Exercise prompt. Each record has to be returned exactly as it appears.

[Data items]
┌────────
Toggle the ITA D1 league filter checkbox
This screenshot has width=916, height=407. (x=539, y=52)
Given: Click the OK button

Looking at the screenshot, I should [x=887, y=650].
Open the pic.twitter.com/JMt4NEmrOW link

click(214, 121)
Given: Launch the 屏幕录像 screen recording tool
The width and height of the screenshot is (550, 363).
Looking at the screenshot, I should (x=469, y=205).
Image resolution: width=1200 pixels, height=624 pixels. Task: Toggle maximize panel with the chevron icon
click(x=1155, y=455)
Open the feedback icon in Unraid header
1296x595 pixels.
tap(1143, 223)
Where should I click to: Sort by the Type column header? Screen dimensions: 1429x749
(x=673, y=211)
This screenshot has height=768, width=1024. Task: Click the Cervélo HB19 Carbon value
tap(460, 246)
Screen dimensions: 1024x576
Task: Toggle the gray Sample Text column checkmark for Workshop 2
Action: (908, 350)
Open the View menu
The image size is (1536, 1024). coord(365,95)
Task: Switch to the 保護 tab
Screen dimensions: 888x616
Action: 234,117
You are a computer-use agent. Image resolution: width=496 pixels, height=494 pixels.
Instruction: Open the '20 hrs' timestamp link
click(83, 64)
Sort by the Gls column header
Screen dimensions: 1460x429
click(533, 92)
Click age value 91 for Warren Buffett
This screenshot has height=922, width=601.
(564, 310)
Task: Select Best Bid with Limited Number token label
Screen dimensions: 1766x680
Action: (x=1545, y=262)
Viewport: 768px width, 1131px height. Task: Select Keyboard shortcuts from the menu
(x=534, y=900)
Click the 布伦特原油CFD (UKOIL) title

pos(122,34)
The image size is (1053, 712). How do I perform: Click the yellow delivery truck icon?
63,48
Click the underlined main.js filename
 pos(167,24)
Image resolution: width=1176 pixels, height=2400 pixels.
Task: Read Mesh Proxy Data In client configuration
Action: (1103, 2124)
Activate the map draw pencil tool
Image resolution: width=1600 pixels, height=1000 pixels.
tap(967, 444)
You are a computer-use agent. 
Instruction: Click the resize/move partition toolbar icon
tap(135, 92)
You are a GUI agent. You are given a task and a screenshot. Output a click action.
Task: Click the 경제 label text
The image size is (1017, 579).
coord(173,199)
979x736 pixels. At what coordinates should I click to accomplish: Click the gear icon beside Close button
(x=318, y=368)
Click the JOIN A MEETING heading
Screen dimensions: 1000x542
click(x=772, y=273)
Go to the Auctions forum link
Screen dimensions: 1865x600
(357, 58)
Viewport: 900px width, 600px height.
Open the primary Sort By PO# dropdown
└────────
Answer to this exercise.
Toggle the ITA D1 league filter checkbox
This screenshot has width=916, height=407. (x=539, y=52)
Given: Click the OK button

Looking at the screenshot, I should [x=887, y=650].
Open the pic.twitter.com/JMt4NEmrOW link

click(214, 121)
Given: Launch the 屏幕录像 screen recording tool
The width and height of the screenshot is (550, 363).
Looking at the screenshot, I should (x=469, y=205).
Image resolution: width=1200 pixels, height=624 pixels. Task: Toggle maximize panel with the chevron icon
click(x=1155, y=455)
Open the feedback icon in Unraid header
1296x595 pixels.
tap(1143, 223)
Where should I click to: Sort by the Type column header? Screen dimensions: 1429x749
(x=673, y=211)
This screenshot has height=768, width=1024. Task: Click the Cervélo HB19 Carbon value
tap(460, 246)
Screen dimensions: 1024x576
Task: Toggle the gray Sample Text column checkmark for Workshop 2
Action: (908, 350)
Open the View menu
The image size is (1536, 1024). coord(365,95)
Task: Switch to the 保護 tab
Screen dimensions: 888x616
Action: 234,117
You are a computer-use agent. Image resolution: width=496 pixels, height=494 pixels.
Instruction: Open the '20 hrs' timestamp link
click(83, 64)
Sort by the Gls column header
Screen dimensions: 1460x429
click(533, 92)
Click age value 91 for Warren Buffett
This screenshot has height=922, width=601.
(564, 310)
Task: Select Best Bid with Limited Number token label
Screen dimensions: 1766x680
Action: (x=1545, y=262)
Viewport: 768px width, 1131px height. Task: Select Keyboard shortcuts from the menu
(x=534, y=900)
Click the 布伦特原油CFD (UKOIL) title

pos(122,34)
The image size is (1053, 712). How do I perform: Click the yellow delivery truck icon?
63,48
Click the underlined main.js filename
 pos(167,24)
Image resolution: width=1176 pixels, height=2400 pixels.
Task: Read Mesh Proxy Data In client configuration
Action: (1103, 2124)
Activate the map draw pencil tool
Image resolution: width=1600 pixels, height=1000 pixels.
tap(967, 444)
You are a computer-use agent. 
Instruction: Click the resize/move partition toolbar icon
tap(135, 92)
You are a GUI agent. You are given a task and a screenshot. Output a click action.
Task: Click the 경제 label text
The image size is (1017, 579).
coord(173,199)
979x736 pixels. At what coordinates should I click to accomplish: Click the gear icon beside Close button
(x=318, y=368)
Click the JOIN A MEETING heading
Screen dimensions: 1000x542
click(x=772, y=273)
Go to the Auctions forum link
Screen dimensions: 1865x600
(357, 58)
Viewport: 900px width, 600px height.
Open the primary Sort By PO# dropdown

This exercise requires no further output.